É o seguinte: música é uma coisa, show business é outra. A música eletrônica no sentido do pagodão sempre existiu. Porém o show business é diferente, é você pegar essa parada e transformar em produto, em comércio, mercado. Isso aí foi o que o ÀTTØØXXÁ fez. Eles reuniram essas informações e transformaram em uma estética, em grana, em uma imagem. Tornou viável isso. Pegou, vestiu a camisa e decidiu: vamo ser isso.

Levantaram a bandeira do pagodão eletrônico.
Isso. E são pioneiros nesse sentido. Porém a música em si existia e com várias referências. É como tinha o Lou Reed antes, só que o Ramones fica como a grande banda punk. Acho que vai por aí. E, pra gente chegar no Choraviolla, rolaram vários laboratórios também da minha parte. Tenho um canal no YouTube desde 2009 já testando na base eletrônica, não tem elementos percussivos. Quando fui tocar no Marreta, na época fazendo muitos experimentos, eu baixei o Fruity Loops. Eu tinha um preconceito enorme com música eletrônica até ali. Depois de muitas tentativas, eu aprendi a fazer um groove e daí fiz a minha primeira faixa com o Fruity Loops, chamada "Tecnoquebra". Foi foda! Fiquei todo orgulhoso! Hoje eu faço isso em cinco segundos, mas naquela época era outro jogo. Botei no Orkut e a galera execrou aquilo. Mesmo assim não liguei e comecei a fazer vídeos regularmente, sempre com linguagem eletrônica. No decorrer dos anos a linguagem foi mudando, fui aprendendo mais a fazer os beats, a encaixar melhor a guitarra e encaixando outros elementos.

* EXERCÍCIO ESCRITO
Reproduza sem alterações o trecho do texto sobre o pagodão eletrônico que começa em "É o seguinte: música" e termina em "vamo ser isso.".

* MATERIAL DE ORIGEM
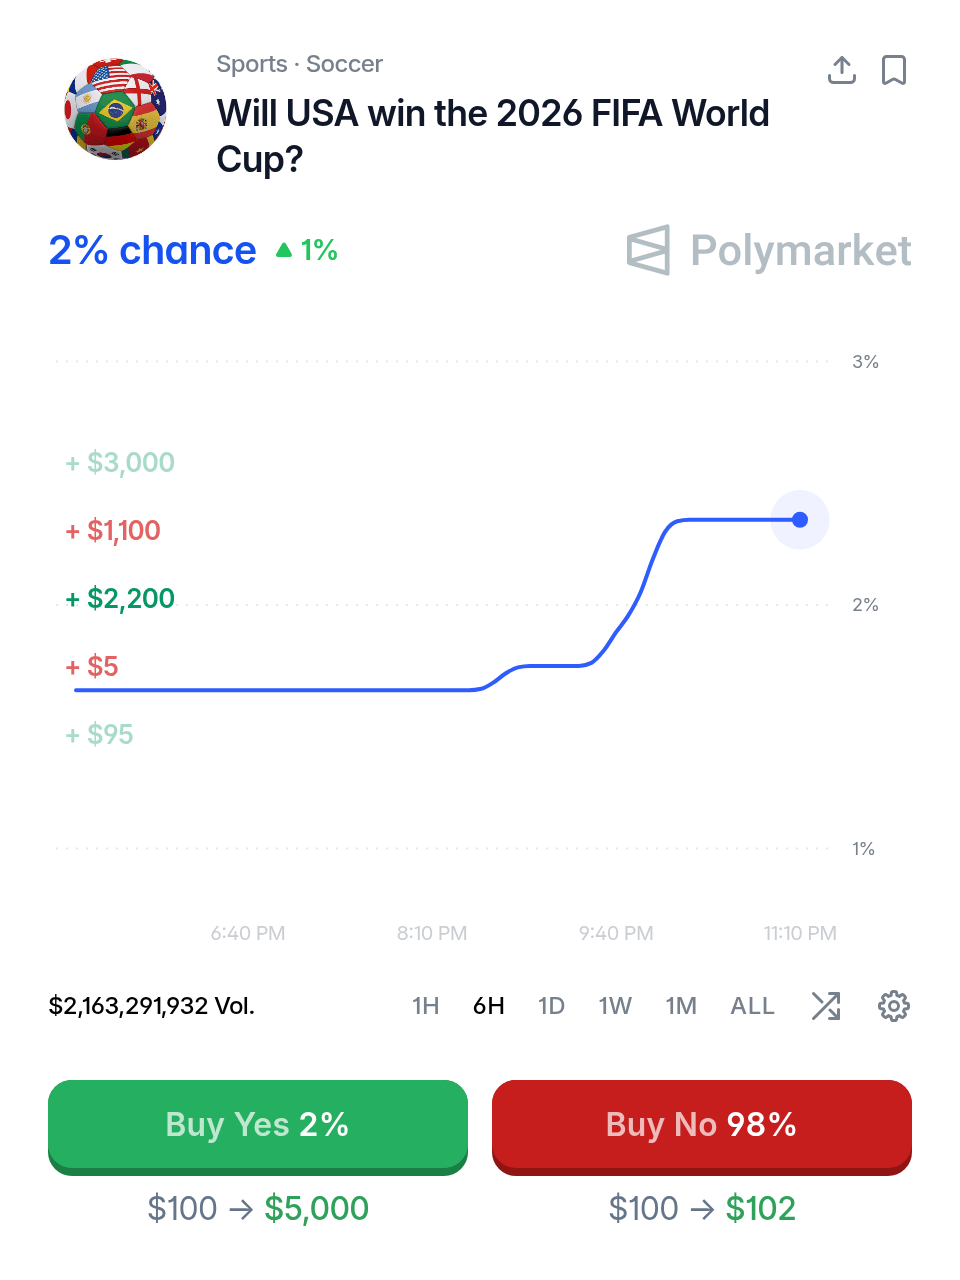This screenshot has width=960, height=1280.
Task: Click the share upload icon
Action: coord(842,70)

* RESPOSTA DO EXERCÍCIO
É o seguinte: música é uma coisa, show business é outra. A música eletrônica no sentido do pagodão sempre existiu. Porém o show business é diferente, é você pegar essa parada e transformar em produto, em comércio, mercado. Isso aí foi o que o ÀTTØØXXÁ fez. Eles reuniram essas informações e transformaram em uma estética, em grana, em uma imagem. Tornou viável isso. Pegou, vestiu a camisa e decidiu: vamo ser isso.